ANTÔNIO REBOUÇAS VÊ ASSIM O PINTOR DE CASARIO
Há poucos dias, um meu amigo e
colega, falando em nome de sua revolucionária e válida pesquisa, condenava o
pintor de casario, que em sua opinião faz uma arte ultrapassada, fiquei pasmado
quando percebi que o mesmo não foi capaz de sentir que nunca existiu pintor de
casario. O que sempre houve e o que há, é a boa e má arte. artistas como Segal,
Di Cavalcanti, Volpi, Kandinski, Paul Klee, para não falar em Picasso, viveram
pintando casas e jamais foram julgados pela simples condição de pintar casario.
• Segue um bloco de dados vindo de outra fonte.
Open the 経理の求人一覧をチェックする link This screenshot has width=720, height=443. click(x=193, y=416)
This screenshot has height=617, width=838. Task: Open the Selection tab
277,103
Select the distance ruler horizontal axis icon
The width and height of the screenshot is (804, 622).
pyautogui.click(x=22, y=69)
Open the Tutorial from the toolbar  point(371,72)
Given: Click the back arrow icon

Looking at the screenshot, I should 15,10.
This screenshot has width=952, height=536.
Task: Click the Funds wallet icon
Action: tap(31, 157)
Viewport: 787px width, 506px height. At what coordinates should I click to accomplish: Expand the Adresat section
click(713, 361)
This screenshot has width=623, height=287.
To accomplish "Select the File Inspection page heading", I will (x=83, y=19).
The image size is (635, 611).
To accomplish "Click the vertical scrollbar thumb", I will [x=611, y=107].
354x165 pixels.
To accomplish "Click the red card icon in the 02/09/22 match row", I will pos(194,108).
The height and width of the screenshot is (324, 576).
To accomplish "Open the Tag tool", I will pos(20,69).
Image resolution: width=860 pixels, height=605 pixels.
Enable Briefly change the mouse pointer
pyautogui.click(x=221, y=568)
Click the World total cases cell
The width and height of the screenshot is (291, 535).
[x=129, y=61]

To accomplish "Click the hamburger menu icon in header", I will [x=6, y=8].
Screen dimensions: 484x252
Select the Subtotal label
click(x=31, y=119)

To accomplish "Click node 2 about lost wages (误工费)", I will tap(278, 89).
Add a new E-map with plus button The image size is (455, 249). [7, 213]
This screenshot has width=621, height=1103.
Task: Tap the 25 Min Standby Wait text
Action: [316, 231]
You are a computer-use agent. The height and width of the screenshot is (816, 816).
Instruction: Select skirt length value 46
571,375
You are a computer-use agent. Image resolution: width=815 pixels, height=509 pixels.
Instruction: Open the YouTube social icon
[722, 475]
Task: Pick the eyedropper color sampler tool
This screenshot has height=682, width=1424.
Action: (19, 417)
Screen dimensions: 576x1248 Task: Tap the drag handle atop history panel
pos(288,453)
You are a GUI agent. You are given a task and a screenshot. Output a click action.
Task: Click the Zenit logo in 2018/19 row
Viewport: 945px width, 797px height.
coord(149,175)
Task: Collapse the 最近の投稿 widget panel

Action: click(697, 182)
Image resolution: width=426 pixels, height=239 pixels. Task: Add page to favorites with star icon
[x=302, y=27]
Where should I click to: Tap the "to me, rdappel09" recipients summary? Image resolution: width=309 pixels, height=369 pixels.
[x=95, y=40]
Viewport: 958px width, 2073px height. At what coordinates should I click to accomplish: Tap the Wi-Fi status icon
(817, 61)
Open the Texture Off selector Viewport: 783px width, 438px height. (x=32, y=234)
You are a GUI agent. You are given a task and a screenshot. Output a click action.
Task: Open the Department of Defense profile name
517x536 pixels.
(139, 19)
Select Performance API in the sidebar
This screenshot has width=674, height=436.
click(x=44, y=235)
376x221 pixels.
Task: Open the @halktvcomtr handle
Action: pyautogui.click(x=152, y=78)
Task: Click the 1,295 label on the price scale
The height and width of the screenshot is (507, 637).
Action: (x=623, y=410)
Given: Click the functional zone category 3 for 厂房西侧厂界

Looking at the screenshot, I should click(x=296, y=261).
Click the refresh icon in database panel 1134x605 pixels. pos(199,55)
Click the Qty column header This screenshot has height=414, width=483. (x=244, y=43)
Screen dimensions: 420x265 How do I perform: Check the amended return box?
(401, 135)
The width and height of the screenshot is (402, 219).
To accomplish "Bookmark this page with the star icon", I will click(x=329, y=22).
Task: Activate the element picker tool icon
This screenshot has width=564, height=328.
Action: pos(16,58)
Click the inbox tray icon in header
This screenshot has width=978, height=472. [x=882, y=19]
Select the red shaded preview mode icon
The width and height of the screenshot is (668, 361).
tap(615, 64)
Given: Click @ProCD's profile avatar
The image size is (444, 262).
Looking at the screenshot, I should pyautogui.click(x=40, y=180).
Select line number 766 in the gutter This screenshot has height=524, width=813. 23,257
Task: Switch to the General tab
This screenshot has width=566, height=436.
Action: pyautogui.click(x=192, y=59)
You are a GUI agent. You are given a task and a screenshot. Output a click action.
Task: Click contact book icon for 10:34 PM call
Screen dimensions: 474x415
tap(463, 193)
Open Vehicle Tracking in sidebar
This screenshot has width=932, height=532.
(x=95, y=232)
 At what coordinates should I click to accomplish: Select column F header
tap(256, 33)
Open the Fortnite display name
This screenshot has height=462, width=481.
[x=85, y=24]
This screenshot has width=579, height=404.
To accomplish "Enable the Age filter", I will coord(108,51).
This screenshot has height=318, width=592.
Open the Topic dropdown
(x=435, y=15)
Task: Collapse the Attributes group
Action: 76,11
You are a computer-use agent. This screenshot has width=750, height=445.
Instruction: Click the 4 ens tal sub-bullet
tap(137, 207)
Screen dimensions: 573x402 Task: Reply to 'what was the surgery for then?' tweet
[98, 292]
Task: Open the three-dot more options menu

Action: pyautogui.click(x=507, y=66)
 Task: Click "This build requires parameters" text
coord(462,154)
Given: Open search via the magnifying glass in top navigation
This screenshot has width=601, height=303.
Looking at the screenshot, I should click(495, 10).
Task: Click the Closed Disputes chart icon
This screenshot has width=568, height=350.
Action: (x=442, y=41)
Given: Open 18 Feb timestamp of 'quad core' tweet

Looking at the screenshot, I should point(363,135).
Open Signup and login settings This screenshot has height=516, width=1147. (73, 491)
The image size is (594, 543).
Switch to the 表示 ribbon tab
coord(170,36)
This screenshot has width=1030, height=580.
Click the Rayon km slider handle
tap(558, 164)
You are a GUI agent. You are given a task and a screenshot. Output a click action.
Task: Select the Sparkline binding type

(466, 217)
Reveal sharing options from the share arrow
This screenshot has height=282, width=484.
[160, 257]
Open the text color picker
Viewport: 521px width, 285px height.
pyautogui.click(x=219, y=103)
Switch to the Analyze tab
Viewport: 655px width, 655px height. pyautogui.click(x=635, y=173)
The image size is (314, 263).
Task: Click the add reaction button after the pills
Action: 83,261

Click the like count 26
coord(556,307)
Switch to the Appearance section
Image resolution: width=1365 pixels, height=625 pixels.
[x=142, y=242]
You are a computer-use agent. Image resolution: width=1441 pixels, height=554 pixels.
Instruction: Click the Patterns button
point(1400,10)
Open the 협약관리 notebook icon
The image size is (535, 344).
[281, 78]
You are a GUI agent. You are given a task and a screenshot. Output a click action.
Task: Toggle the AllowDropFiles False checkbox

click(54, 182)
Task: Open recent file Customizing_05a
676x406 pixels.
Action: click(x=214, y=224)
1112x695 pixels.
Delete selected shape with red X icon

A chamada pintura de cavalete,
que do cavalete só recebe o apoio físico, representa e afasta-se circunscrevendo
um ser e não ser que tanto pode utilizar um espaço metafísico transcendente
como um simples enfoque de manchas pontiformes ou um profundo hiper espaço a
maneira de Fontana. Aí está a razão da perenidade, conseguindo atingir até as
regiões fugidias da estética do feio-bonito de Karl Kant. Deixando de lado o
necrosado sistema acadêmico, é perfeitamente possível levar a pintura de casas
a um transbordamento de tudo aquilo que o artista propõe a comunicar, dentro do
seu mundo, inclusive inventando técnicas e expressões revolucionárias,
circunscrita apenas na eterna pintura sobre suporte plano, e quem não sabe que
as grandes conquistas da ciência e da arte surgiram através dos mais puros
princípios de humildade.
É necessário que se perceba que,
com o fim do perigo do virtuosismo técnico do impressionismo, um mundo de
liberdade formal e cromática foi se desenvolvendo em espiral, passando pelos
magníficos pintores post-impressionistas, tomando forças fantásticas dentro do
cubismo, chegando até nossos dias protegidos pela análise fria das correntes
hiper realistas. Assim,acreditamos que sempre somos capazes de provar que nesta
seqüência infinita sempre esteve constante o pintor de casas e claro está que
refiro-me ao pintor de casas que consegue extrapolar o sentido físico de sua
pintura.
E tem mais, um mau pintor de
casas abala muito menos as razões profundas da arte do que certos aventureiros
que abraçam os modismos da arte sem qualquer sintonia. Felizes aqueles que
podem realizar um safári, não aqueles que trucidam os animais mas aqueles que
levam para suas casas um troféu contendo capas pintadas e do lado a assinatura
de um grande pintor.
Tenho um quadro de Antonio Rebouças pintado a óleo de casarios.Gostaria de vende-lo. Tem alguma dica?